Castara: The villages on the north coast - Castara, Parlatuvier, Bloody Bay and L'Anse Fourmi - are extremely picturesque with small houses and sheltered blue bays and stunning scenery.
This picture shows a communal bread oven at Castara.

Charlotteville: A small unspoilt fishing village, useful as a diving base. Some 60% of the entire island's fishing catch comes from Charlotteville. The village has become a customs and immigration entry point in recent years, so tourist yachts now frequent the bay.



Flagstaff Hill: Located at the northern tip of the island, it served as an American military lookout and radio tower during World War II. The panoramic view at the top of the hill is breathtaking. The St. Giles' Islands can be seen (where the Atlantic Ocean meets the Caribbean Sea) as well as the tiny fishing village of Charlotteville.

Fort Bennett:
A beautiful lookout point at Black Rock in Stonehaven Bay. The fort was built in 1778 by the British to protect the coast from American privateers. The ruins are well preserved.

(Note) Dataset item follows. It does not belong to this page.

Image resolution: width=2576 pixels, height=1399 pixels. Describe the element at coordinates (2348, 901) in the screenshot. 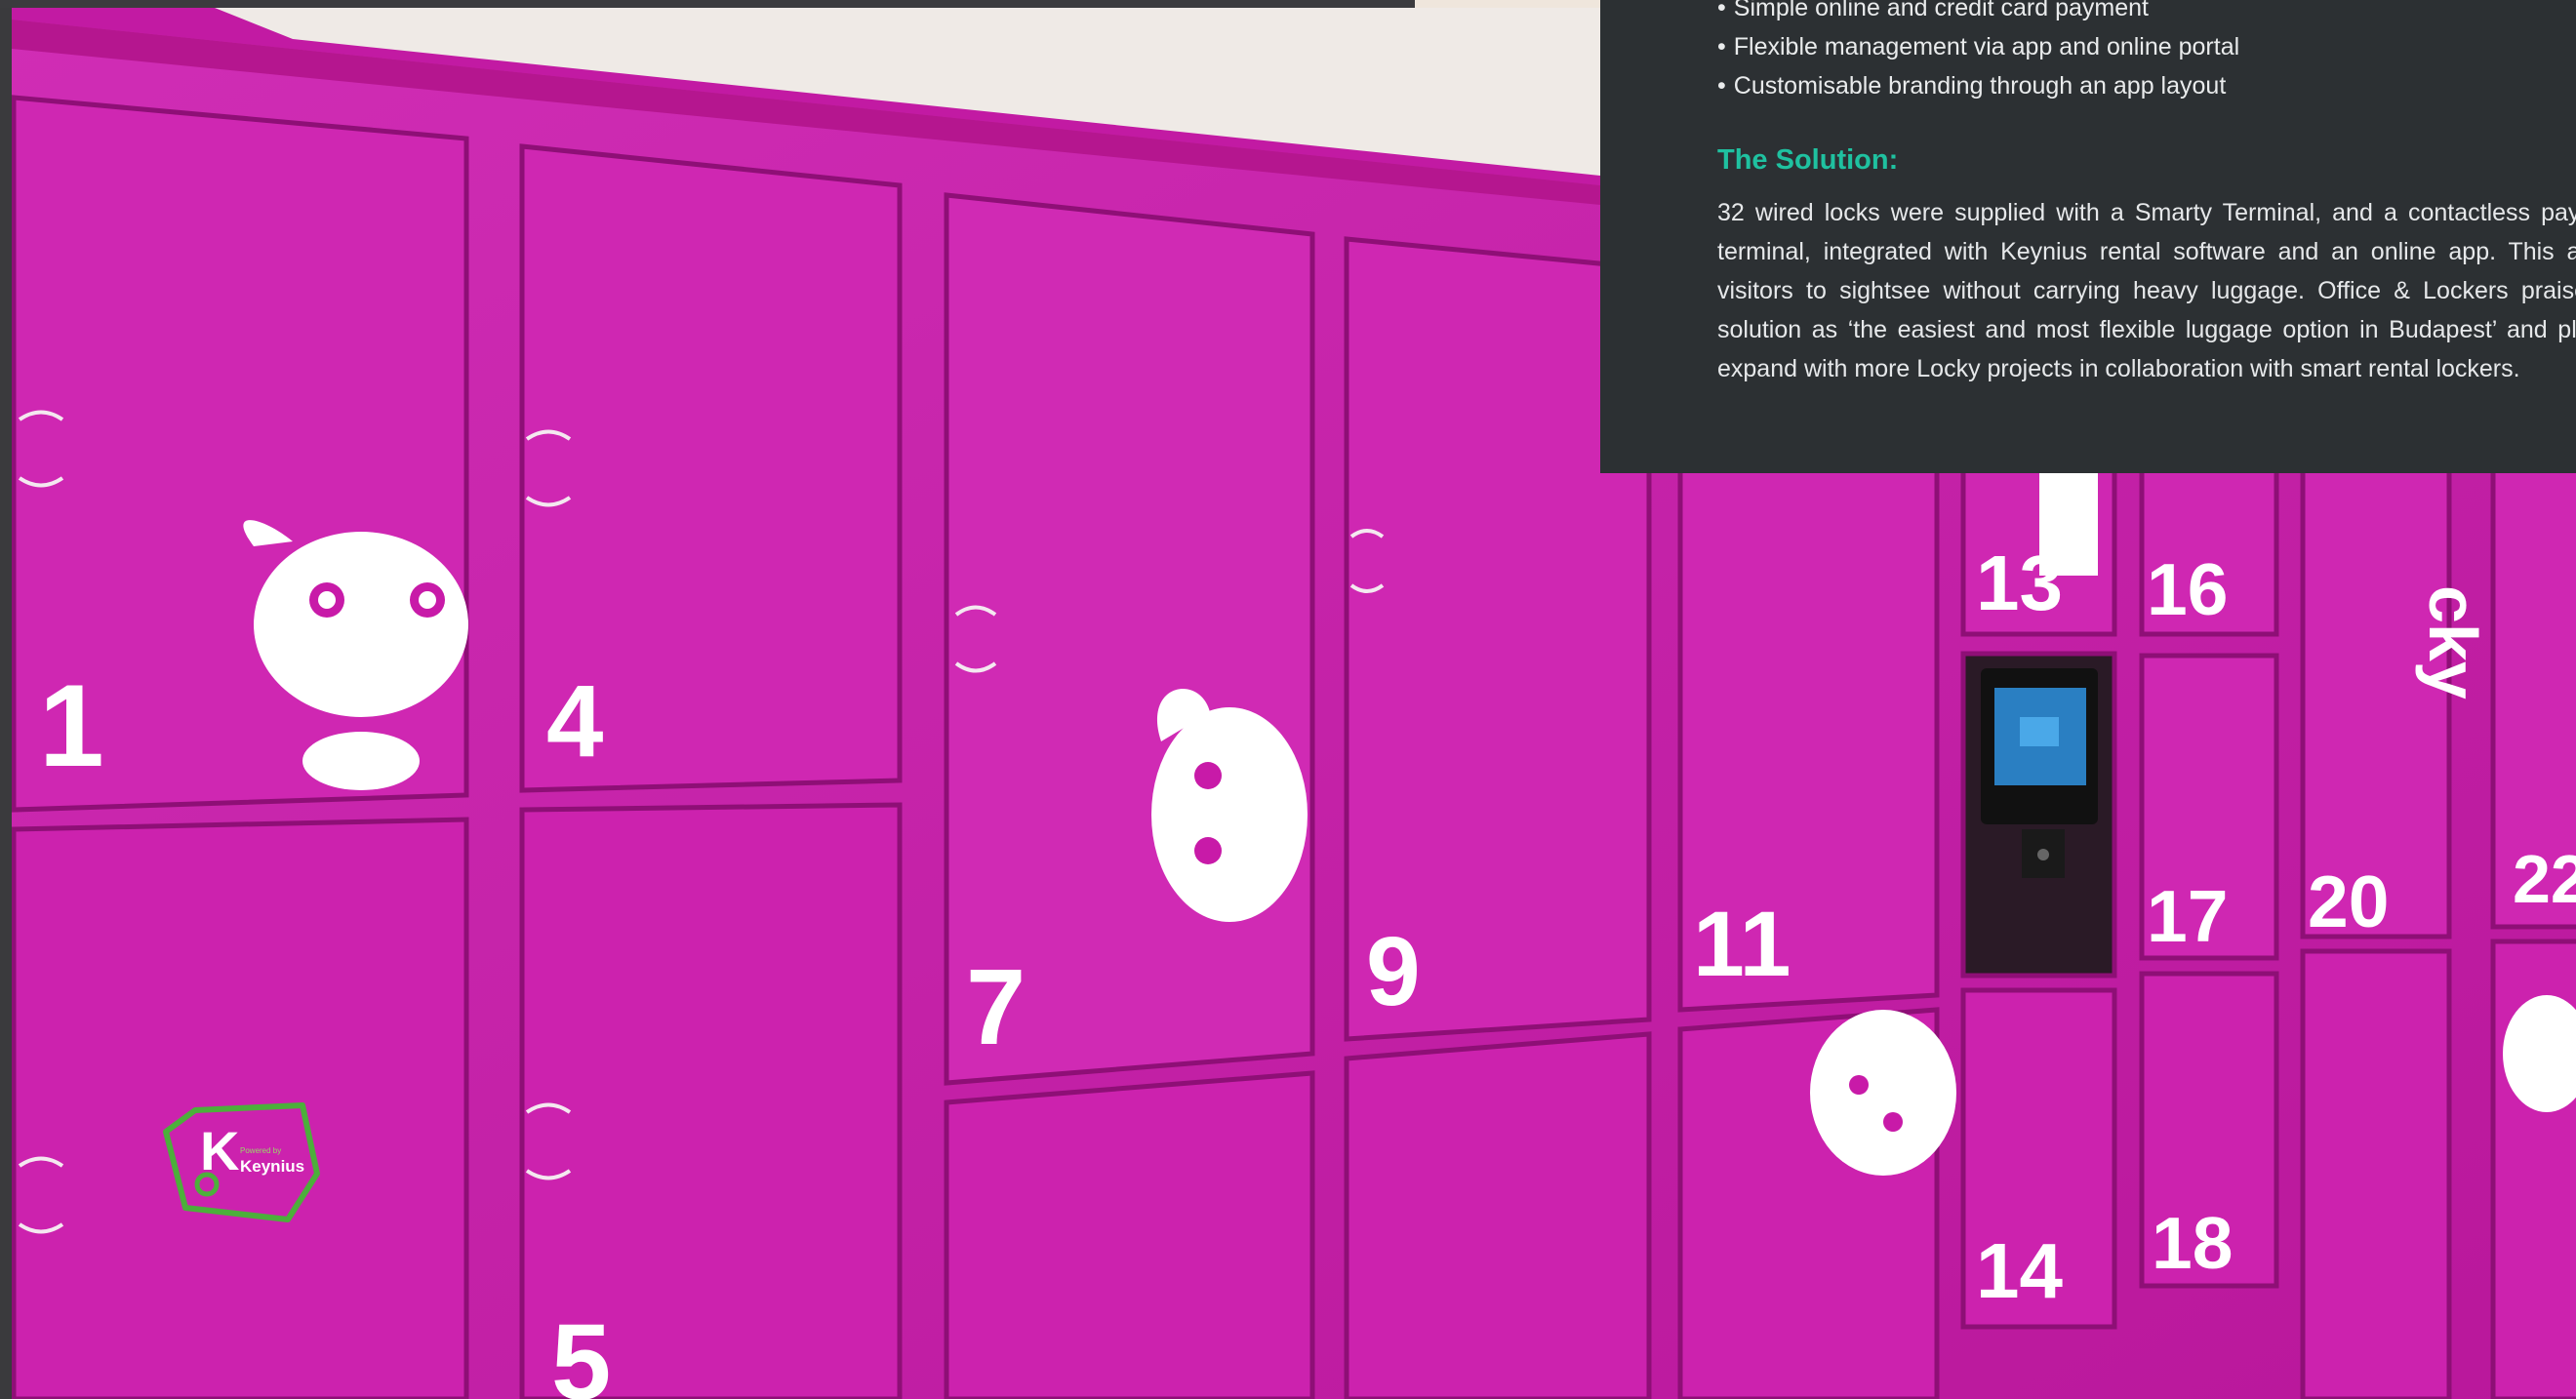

Fort Granby: Fort Granby was built in 1768 to protect the island's short-lived capital of Georgetown. There are no traces of the fort left, except the gravestone of a young soldier. The grave is set on a pretty wooded headland with nice views and benches are provided under the trees. Nearby is the Dry Dock Pub - a restaurant made from a converted boat, the Marquis of Granby.

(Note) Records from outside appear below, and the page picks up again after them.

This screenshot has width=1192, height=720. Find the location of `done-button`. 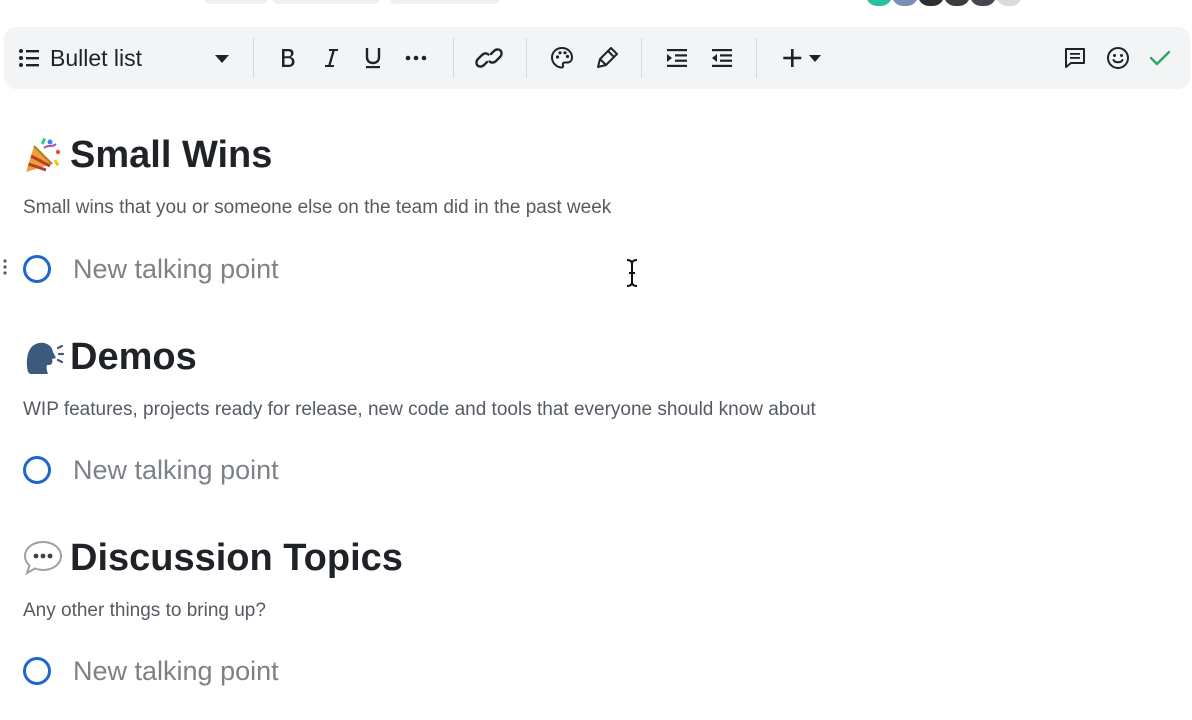

done-button is located at coordinates (1160, 58).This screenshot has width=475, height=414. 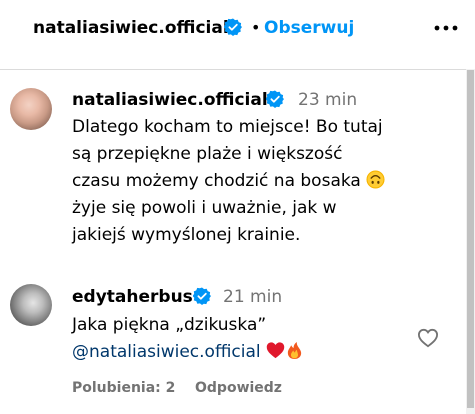 What do you see at coordinates (376, 180) in the screenshot?
I see `upside-down-face-icon` at bounding box center [376, 180].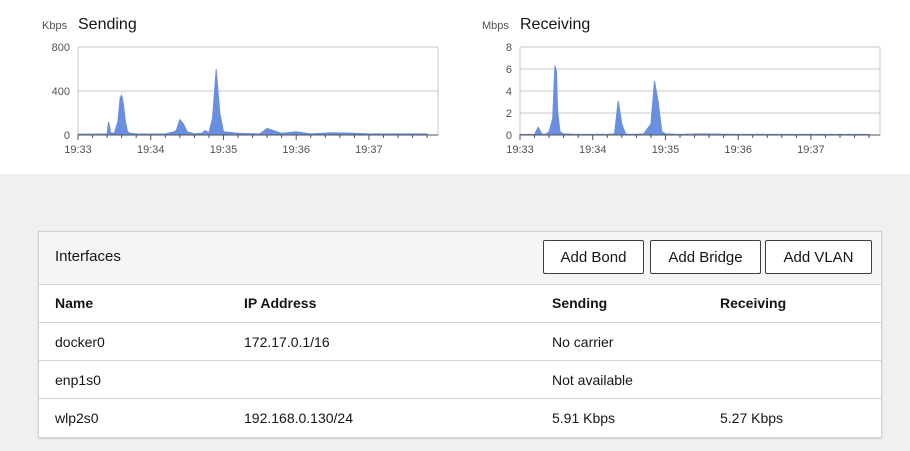 The image size is (910, 451). What do you see at coordinates (509, 92) in the screenshot?
I see `y-tick-label: 4` at bounding box center [509, 92].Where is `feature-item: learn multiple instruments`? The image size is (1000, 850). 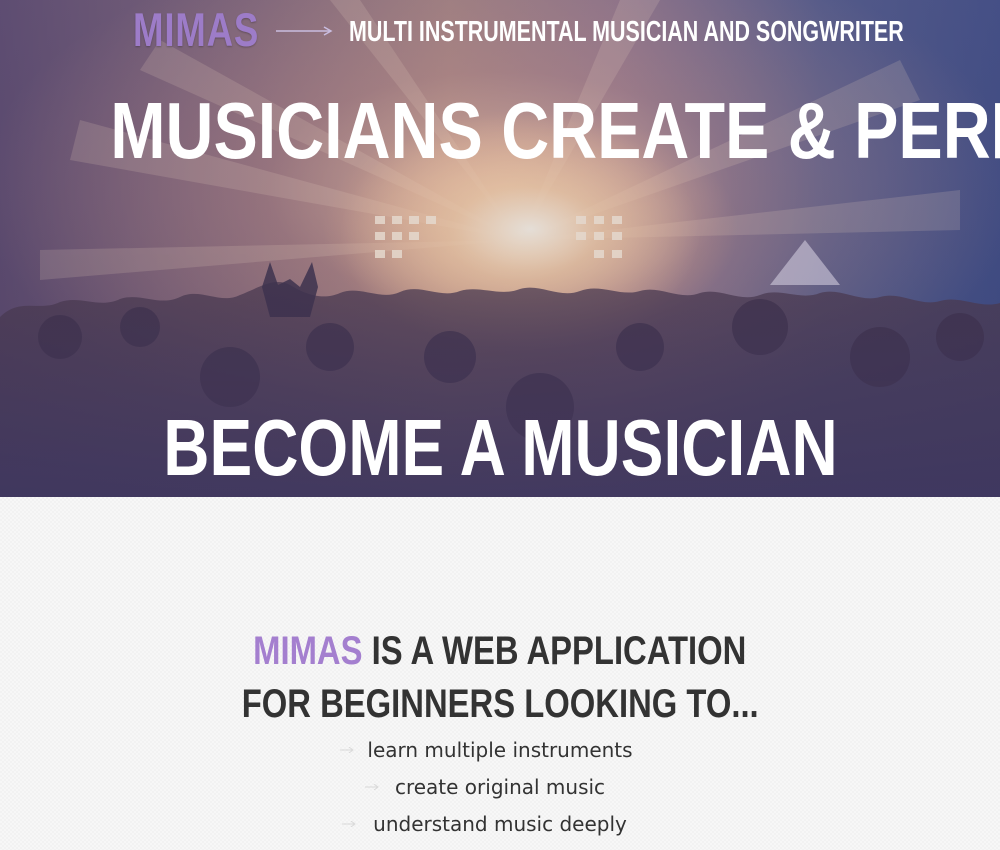
feature-item: learn multiple instruments is located at coordinates (500, 754).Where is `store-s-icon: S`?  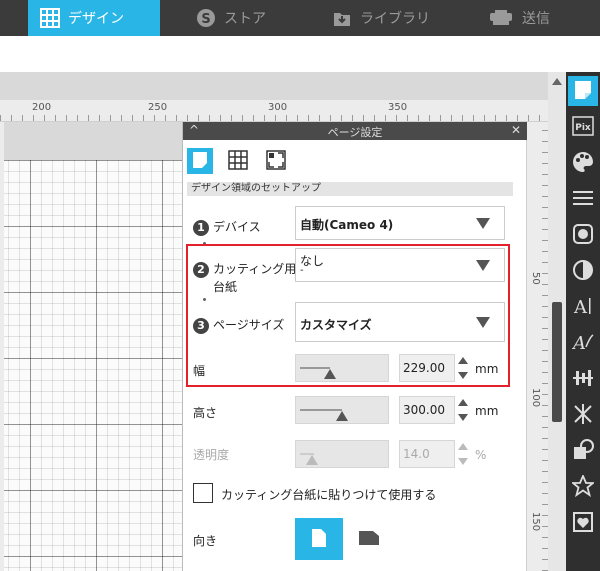 store-s-icon: S is located at coordinates (206, 18).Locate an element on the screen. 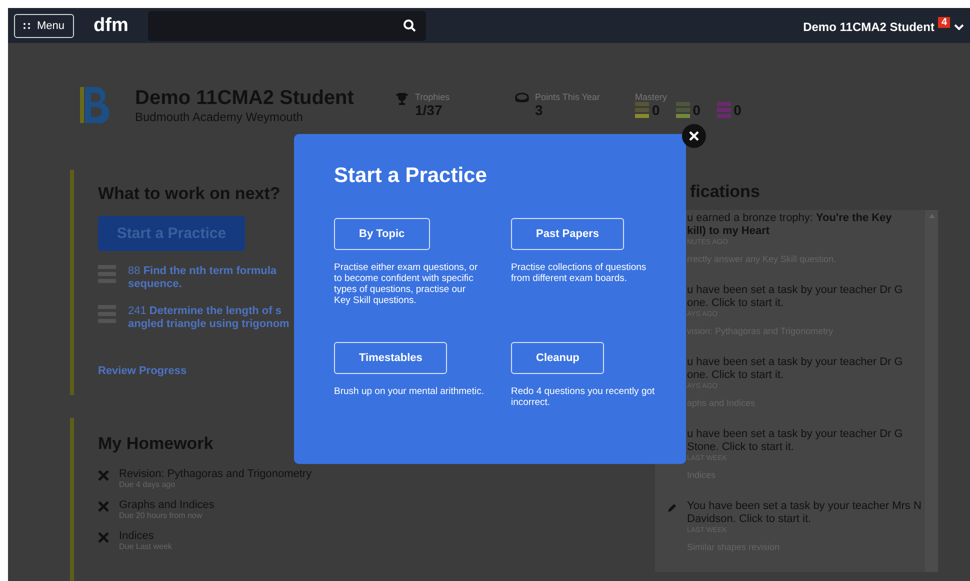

Fort King George: Just a short hop from Scarborough, the remains of Fort King George remain one of Tobago's best preserved monuments. The approaches to the fort take you past the current hospital and the prison. The fort itself was built in the 1770's and the cannons remain as they were, overlooking the coast. The prisoner's bell tank, barracks and officer's mess can still be seen.
The Tobago Museum is housed in the Barrack Guard House and has artefacts from Tobago's early history, plus Amerindian artefacts, military relics and documents from the colonial period. The museum is open Monday to Friday from 9am to 5pm with an admission of TT$5 for adults. Telephone 868-639-3970


Fort Milford: On the westernmost tip of the island, next to the runway at Crown Point airport, only a few cannons and crumbling walls remain of this ancient fort.